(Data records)
»»

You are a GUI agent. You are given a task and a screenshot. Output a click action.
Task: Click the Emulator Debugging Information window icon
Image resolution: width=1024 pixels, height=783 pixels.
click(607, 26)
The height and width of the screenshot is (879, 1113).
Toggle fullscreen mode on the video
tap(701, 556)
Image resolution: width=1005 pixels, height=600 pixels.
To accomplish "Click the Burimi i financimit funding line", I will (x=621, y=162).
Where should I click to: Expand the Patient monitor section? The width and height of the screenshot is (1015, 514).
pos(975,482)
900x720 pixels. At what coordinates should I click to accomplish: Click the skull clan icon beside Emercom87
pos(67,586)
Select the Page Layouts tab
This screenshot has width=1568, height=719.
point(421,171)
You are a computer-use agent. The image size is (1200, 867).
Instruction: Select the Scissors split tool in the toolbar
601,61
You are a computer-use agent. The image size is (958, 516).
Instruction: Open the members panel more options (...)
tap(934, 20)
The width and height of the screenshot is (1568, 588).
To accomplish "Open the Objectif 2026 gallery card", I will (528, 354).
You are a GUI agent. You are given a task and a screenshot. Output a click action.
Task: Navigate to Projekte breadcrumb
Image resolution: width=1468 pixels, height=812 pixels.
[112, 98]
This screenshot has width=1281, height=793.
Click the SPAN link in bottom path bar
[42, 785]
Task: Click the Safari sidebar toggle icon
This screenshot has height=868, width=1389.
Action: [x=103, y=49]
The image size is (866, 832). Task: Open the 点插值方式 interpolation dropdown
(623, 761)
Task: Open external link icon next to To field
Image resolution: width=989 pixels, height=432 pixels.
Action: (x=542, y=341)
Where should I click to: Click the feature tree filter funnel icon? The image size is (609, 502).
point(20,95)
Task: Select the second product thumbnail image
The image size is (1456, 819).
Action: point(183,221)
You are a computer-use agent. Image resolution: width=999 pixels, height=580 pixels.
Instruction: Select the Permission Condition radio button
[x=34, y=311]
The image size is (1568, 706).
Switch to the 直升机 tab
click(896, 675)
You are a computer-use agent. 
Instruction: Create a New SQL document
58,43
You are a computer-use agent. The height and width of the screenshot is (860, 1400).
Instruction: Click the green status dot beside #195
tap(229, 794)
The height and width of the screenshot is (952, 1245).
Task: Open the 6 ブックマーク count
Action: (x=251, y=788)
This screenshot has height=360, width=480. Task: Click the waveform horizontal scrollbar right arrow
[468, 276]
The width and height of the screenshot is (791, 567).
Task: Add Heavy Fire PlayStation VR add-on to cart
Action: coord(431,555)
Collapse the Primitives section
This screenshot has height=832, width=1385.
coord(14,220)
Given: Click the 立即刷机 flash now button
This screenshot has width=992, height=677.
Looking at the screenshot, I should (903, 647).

««

• [WORK TASK]
Each line from the top of the records down to the one with "The height and width of the screenshot is (879, 1113)." must be retyped exactly; include both ends and nothing else.

• [OUTPUT OF THE EXERCISE]
You are a GUI agent. You are given a task and a screenshot. Output a click action.
Task: Click the Emulator Debugging Information window icon
Image resolution: width=1024 pixels, height=783 pixels.
click(607, 26)
The height and width of the screenshot is (879, 1113).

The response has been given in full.